[Source data]
|---|
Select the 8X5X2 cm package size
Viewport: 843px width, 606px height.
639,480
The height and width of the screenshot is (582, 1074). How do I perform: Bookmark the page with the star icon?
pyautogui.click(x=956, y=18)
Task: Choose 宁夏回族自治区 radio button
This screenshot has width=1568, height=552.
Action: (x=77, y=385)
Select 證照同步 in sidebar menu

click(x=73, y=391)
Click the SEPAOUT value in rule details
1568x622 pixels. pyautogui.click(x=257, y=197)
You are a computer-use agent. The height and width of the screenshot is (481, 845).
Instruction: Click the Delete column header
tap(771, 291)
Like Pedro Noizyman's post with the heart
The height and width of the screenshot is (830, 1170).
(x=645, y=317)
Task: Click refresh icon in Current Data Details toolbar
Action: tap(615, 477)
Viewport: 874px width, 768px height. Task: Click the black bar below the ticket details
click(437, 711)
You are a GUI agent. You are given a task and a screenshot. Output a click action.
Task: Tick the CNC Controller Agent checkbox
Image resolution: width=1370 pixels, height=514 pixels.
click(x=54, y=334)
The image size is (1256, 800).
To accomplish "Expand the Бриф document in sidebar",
|---|
** REQUIRED ACTION **
In the data above, find the line containing "Select 證照同步 in sidebar menu", then copy it and every later line exactly.

** TASK RESULT **
Select 證照同步 in sidebar menu

click(x=73, y=391)
Click the SEPAOUT value in rule details
1568x622 pixels. pyautogui.click(x=257, y=197)
You are a computer-use agent. The height and width of the screenshot is (481, 845).
Instruction: Click the Delete column header
tap(771, 291)
Like Pedro Noizyman's post with the heart
The height and width of the screenshot is (830, 1170).
(x=645, y=317)
Task: Click refresh icon in Current Data Details toolbar
Action: tap(615, 477)
Viewport: 874px width, 768px height. Task: Click the black bar below the ticket details
click(437, 711)
You are a GUI agent. You are given a task and a screenshot. Output a click action.
Task: Tick the CNC Controller Agent checkbox
Image resolution: width=1370 pixels, height=514 pixels.
click(x=54, y=334)
The image size is (1256, 800).
To accomplish "Expand the Бриф document in sidebar",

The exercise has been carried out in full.